» THE TASK
What you copy should be the lines from the one with "Click the Subscribe" through the end of the entries, word for word. Omit the pictures.

::: RECORDS PROVIDED

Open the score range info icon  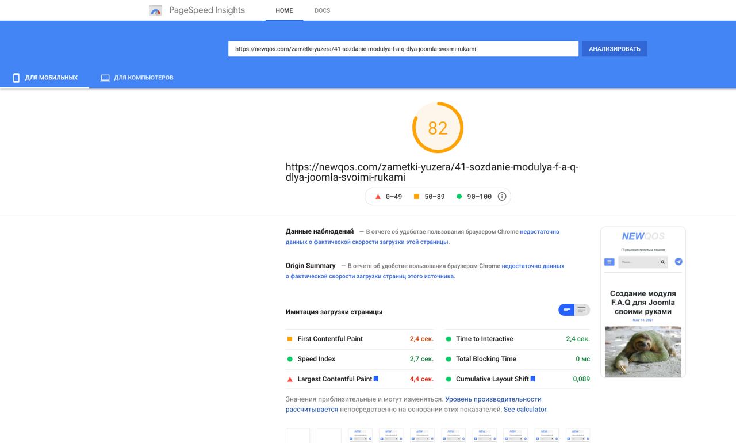point(501,197)
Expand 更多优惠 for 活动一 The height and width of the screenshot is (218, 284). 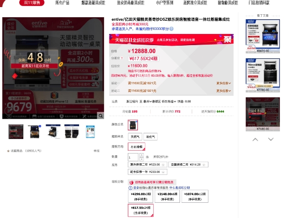[224, 83]
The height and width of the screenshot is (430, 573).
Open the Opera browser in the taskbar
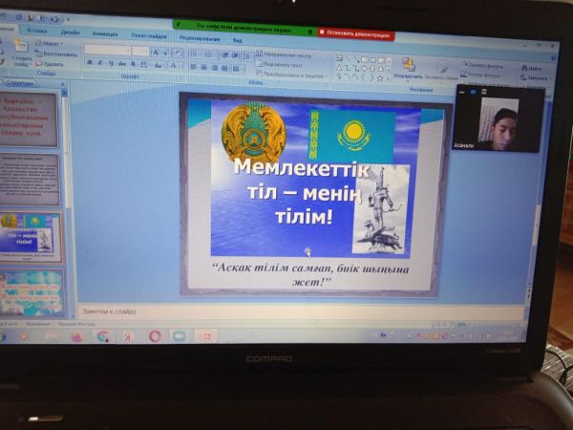155,335
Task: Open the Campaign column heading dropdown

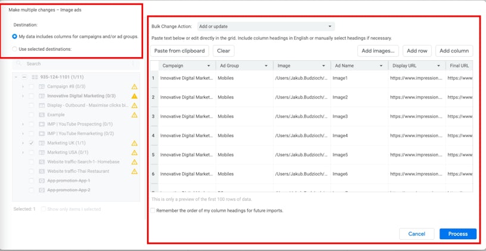Action: point(208,66)
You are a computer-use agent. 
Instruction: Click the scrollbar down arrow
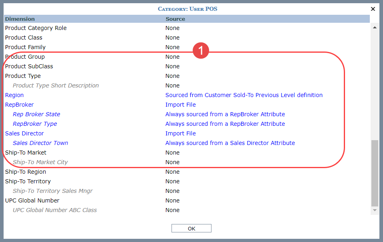click(x=375, y=210)
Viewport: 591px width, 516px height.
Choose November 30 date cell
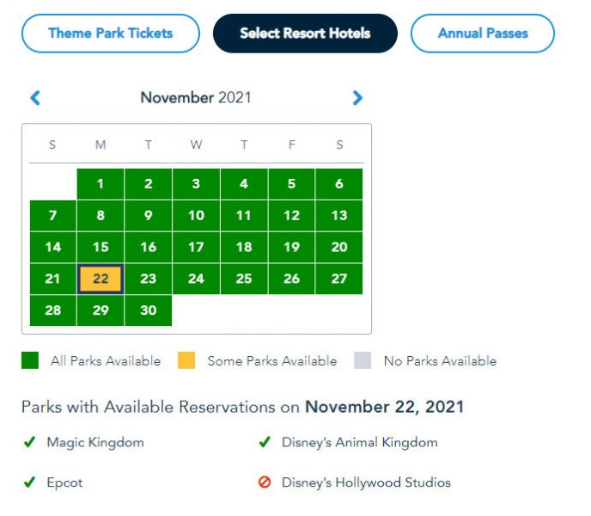point(148,310)
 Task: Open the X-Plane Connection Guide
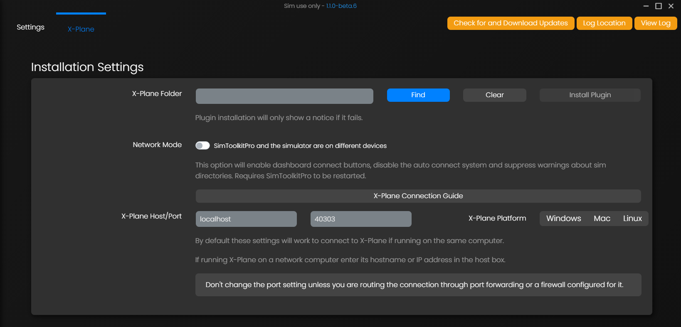point(418,196)
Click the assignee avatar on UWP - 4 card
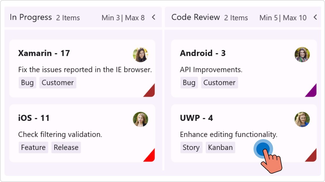 302,120
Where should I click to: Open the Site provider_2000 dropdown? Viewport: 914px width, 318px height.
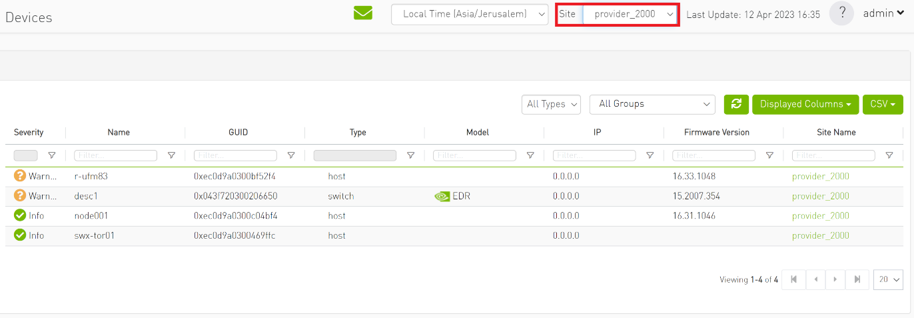tap(630, 14)
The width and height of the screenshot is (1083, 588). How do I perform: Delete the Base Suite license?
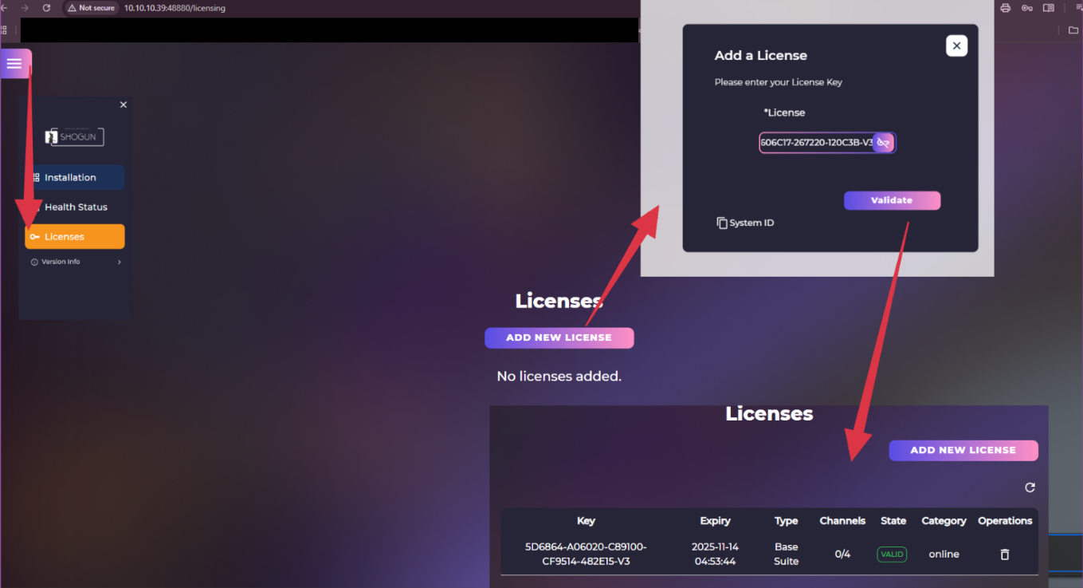pos(1004,554)
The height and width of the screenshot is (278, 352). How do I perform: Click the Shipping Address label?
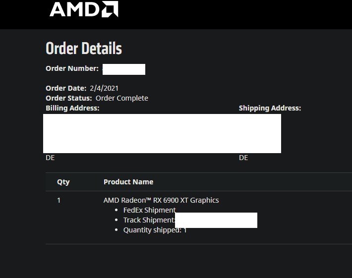pyautogui.click(x=270, y=108)
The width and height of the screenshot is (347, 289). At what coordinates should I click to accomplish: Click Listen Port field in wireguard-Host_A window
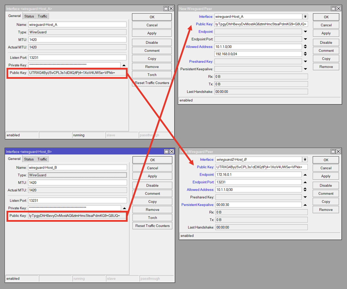(x=77, y=58)
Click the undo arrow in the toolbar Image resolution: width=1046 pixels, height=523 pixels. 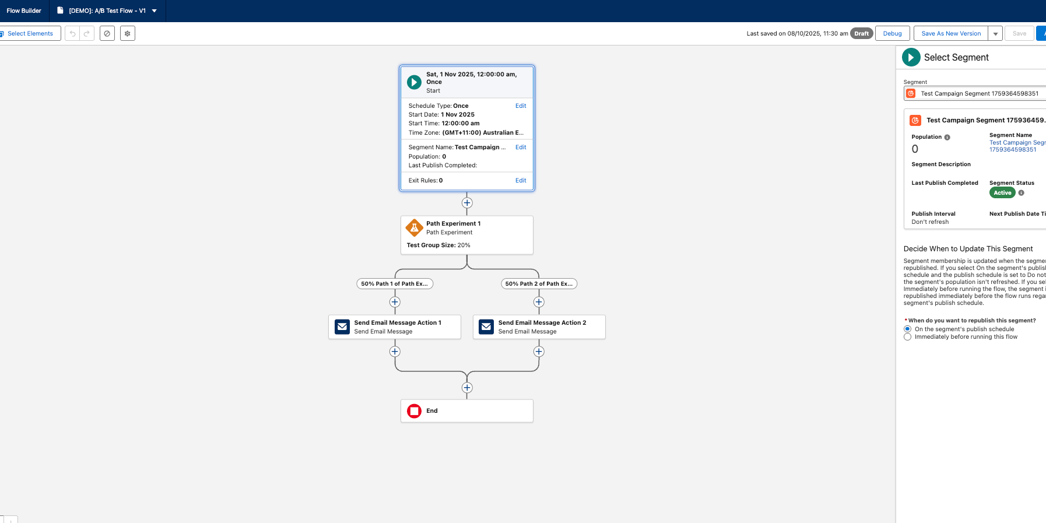72,34
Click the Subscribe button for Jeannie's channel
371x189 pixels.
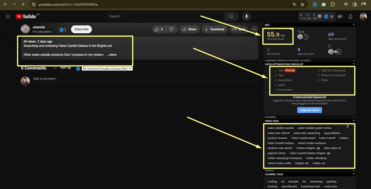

::::::

» REPLY TO THE TASK
Click the Subscribe button for Jeannie's channel
371x189 pixels.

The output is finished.